MORPHOLOGIC AND PERMEABILITY STUDY OF LUMINAL SMOOTH-MUSCLE CELLS AFTER ARTERIAL INJURY IN RAT

  • 1 January 1978
    • journal article
    • research article
    • Vol. 39  (2) , 141-150
Abstract
In the carotid air drying model of arterial endothelial injury in the stressed rat, endothelium does not always regenerate over the zone of intimal thickening; instead, a layer of modified smooth muscle cells appears to form a temporary luminal surface. The properties of these luminal smooth muscle cells in injured right carotid arteries from stressed rats were examined at intervals up to 2 mo. by light, scanning electron and transmission electron microscopy.
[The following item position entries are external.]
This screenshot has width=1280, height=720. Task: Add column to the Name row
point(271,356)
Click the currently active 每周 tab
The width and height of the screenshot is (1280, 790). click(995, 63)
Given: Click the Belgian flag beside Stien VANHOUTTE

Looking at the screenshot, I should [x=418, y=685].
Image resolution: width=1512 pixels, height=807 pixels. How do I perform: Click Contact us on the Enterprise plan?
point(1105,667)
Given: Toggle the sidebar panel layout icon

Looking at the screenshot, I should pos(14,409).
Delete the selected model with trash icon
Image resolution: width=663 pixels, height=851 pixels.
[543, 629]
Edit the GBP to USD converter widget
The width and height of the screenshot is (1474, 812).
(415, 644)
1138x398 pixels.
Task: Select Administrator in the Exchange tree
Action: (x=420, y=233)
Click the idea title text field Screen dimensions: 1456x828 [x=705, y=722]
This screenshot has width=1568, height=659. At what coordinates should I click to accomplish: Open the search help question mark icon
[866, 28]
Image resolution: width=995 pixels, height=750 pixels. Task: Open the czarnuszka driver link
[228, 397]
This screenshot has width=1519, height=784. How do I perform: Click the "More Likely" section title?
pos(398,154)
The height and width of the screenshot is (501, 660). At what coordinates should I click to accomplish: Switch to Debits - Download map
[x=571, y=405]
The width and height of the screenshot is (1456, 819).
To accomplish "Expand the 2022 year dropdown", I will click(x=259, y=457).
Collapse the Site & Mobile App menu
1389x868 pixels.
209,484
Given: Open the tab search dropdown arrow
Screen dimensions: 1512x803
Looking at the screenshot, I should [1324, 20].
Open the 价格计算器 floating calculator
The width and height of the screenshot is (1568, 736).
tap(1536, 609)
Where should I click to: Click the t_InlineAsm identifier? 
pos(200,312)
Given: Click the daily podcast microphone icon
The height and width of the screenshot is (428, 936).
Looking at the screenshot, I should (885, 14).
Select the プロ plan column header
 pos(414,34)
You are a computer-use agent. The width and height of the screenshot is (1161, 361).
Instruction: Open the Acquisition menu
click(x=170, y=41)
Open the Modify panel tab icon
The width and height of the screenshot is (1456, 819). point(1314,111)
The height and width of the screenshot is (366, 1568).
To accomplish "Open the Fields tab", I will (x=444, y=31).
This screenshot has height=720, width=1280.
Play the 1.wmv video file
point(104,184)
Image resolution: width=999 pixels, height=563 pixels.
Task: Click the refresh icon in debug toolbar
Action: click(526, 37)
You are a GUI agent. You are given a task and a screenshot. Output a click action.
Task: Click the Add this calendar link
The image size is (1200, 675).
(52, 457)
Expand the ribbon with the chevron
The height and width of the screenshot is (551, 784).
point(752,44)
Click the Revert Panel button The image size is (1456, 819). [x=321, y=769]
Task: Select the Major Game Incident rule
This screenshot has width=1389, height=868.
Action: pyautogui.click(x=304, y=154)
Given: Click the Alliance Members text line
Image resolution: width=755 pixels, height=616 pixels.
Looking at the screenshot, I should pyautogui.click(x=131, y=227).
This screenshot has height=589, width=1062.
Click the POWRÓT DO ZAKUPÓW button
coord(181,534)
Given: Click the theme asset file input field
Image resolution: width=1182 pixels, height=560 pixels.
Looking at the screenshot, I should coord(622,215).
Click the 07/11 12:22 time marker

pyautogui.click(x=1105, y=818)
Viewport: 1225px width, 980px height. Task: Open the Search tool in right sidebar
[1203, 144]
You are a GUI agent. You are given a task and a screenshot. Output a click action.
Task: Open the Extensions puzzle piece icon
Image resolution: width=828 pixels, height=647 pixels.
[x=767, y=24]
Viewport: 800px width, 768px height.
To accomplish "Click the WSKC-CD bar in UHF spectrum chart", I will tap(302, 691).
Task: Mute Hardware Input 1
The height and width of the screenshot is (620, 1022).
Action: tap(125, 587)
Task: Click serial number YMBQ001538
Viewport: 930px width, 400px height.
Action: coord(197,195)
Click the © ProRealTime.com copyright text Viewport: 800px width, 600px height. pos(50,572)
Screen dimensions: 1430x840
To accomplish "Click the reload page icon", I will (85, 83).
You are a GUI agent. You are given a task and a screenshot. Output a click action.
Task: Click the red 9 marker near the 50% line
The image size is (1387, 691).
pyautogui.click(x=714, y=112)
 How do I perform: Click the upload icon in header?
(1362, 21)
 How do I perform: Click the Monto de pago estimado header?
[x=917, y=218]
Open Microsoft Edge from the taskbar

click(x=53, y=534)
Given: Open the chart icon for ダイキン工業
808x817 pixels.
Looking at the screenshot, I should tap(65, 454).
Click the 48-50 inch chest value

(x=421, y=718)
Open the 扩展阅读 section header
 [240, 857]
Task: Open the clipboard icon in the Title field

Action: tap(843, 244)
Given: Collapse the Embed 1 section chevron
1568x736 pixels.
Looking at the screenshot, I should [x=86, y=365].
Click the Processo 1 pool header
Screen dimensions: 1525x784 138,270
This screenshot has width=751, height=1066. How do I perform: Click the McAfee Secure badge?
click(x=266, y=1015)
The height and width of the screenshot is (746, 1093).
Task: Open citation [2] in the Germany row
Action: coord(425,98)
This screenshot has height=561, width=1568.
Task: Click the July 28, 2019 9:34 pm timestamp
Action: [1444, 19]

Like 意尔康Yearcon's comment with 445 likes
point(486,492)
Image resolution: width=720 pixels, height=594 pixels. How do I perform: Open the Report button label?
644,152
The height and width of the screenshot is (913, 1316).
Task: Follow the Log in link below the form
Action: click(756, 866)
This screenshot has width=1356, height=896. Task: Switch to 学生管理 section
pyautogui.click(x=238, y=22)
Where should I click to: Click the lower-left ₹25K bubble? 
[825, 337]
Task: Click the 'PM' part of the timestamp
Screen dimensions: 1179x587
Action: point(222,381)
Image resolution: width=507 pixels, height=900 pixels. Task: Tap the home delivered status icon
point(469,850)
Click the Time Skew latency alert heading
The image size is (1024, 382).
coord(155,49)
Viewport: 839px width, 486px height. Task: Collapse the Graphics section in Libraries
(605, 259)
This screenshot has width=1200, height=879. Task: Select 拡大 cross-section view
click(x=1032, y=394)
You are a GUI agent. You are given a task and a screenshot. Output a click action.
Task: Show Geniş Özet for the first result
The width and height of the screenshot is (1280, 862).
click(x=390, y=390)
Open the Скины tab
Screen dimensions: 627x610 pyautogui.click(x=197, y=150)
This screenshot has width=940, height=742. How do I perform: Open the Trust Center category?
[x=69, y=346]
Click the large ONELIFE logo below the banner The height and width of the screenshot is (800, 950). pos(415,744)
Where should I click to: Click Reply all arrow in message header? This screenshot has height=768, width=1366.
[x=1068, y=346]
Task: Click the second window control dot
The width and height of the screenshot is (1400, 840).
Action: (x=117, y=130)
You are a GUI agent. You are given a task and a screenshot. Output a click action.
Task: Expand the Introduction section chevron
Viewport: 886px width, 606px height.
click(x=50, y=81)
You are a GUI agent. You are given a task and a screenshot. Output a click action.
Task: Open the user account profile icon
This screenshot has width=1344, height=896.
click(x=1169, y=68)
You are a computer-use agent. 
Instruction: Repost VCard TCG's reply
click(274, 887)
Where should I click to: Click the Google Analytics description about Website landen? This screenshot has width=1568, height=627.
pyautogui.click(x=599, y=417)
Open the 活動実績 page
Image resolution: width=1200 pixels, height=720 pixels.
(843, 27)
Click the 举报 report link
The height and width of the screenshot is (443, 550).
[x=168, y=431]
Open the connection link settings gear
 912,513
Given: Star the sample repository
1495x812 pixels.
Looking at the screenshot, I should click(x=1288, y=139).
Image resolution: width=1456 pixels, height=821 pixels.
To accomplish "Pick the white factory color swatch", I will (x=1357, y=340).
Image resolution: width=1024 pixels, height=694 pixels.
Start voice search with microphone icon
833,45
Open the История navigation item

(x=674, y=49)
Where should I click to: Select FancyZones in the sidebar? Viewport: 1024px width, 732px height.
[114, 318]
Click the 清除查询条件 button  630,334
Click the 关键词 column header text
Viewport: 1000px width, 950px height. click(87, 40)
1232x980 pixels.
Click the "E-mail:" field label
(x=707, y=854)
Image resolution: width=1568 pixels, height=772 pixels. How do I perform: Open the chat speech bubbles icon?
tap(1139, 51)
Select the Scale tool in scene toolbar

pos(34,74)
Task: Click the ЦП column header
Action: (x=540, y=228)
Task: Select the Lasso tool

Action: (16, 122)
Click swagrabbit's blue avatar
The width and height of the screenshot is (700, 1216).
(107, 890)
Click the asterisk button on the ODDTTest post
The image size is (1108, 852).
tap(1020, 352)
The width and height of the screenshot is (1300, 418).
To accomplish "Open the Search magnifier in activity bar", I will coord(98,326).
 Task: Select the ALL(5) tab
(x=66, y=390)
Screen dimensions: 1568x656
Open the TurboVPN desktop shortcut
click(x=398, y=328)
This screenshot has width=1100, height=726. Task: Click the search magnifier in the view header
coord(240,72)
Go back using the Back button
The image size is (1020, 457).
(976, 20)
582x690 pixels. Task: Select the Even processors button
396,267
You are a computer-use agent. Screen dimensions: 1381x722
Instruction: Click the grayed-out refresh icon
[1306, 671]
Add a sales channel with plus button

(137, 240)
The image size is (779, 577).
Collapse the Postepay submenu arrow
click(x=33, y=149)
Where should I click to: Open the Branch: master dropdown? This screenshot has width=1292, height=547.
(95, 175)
Before perfusion fixation, selected animals were given injections of Evans blue dye, ferritin or horseradish peroxidase. Unlike adjacent endothelium, the luminal smooth muscle cells most closely resembled neighboring intimal smooth muscle cells, lacked morphologic characteristics of normal endothelium, and did not stain with rabbit antibody to rat factor VIII. Unlike normal mature endothelium this layer did not exclude horseradish peroxidase, Evans blue, or ferritin. A nonthrombogenic layer composed of modified smooth muscle cells can appear at the luminal surface of a zone of injury-induced myointimal thickening; this layer does not form a permeability barrier to large molecules.